Jesus Christ (He is Lord of all)
August 19, 2014 marks the
two-millennia anniversary of the death of Caesar Augustus. In honor of the
anniversary, Rome's Scuderie del Quirinale museum has launched a display of
over 170 artifacts from the great man's reign. The adopted son of Julius
Caesar, this emperor defeated his rival Mark Antony at the Battle of Actium in
31 BC and changed his name from Octavian to the Latin equivalent of "The
Sublime One," then set about declaring himself the "savior" of
Rome who ushered in lasting "peace." He then set about releasing
propaganda in the form of statues, busts, cameos and coins that depicted him in
the guise of gods such as Jove or Apollo. "I found Rome a city of
bricks," he once boasted, "and left it a city of marble." Within
a month of his death the Roman senate officially deified him.
Mostly,
however, we remember Augustus because he called for the world-wide tax that
moved a Jewish carpenter from Nazareth to Bethlehem, where his espoused wife
had a baby. That baby, grown to manhood, declared himself the Savior of the
world and the true Prince of Peace. He ordered his followers to give Augustus'
self-portrait back to him by way of paying Roman taxes with Roman money. He
found the kingdoms of this world and left them the kingdoms of our God and of
his Christ. Within three days of his death his followers claimed he had risen,
and followed him as God.
Jesus Christ (He is Lord of all)
These
two worlds collide when Peter edges nervously into the home of a Roman military
officer. Peter discovers, much to his surprise, just how big the gospel is: Not
the provincial property of a single people but the worldwide savior of all
humanity. But a universal salvation does not amount to universalism.
Jesus Christ (He is Lord of all)
Pan
back for a moment: Cornelius lives in "Emperorville" and serves in a
cohort named for the master race (v.1). The centerpiece of Roman unity is the
cult of the emperor, a loose but ubiquitous set of practices built around
worship of any current occupant of the throne. Loyal citizens acknowledged the
Kaiser as the kurios (the Greek word
for Lord) and failure to do so
amounted to both blasphemy and treason.
Jesus Christ (He is Lord of all)
Our
translations miss the mark here. Peter does not say, in a parenthetical,
throw-away line, "He is Lord of all," but uses an emphatic
demonstrative pronoun: "Jesus Christ - THIS ONE is Lord of all." As
in, "this one to the exclusion of all others." The apostle goes on to
tell the whole story with all of its upside-down subversion of empire: Jesus
did not wreak great slaughter but did great good; Jesus did not defeat human
rivals but drove out the devil; Jesus did not kill rival claimants to lordship
but died at their hands; Jesus did not stay dead but rose again.

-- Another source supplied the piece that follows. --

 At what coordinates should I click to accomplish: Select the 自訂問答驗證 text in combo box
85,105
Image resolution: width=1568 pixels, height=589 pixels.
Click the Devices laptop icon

Jesus Christ (He is Lord of all)
This
is heavy stuff: Philosophers such as Epictetus and Suetonius used language like
"Lord of all" and "our ruler and god" to describe various
Caesars. Peter demands a clear shift in loyalties: Eat whatever you want, Peter
tells his Gentile host; skip circumcision and the Sabbath - but acknowledge
that only Jesus is God, the Savior, the One who makes peace.
Two
thousand years ago a Roman emperor died and stayed dead. He left behind an
occupied tomb and a mass of marble monuments. Two thousand years ago a Jewish
carpenter died. He left behind an empty tomb and a Church of living stones.
Ultimately, each person must choose between the two.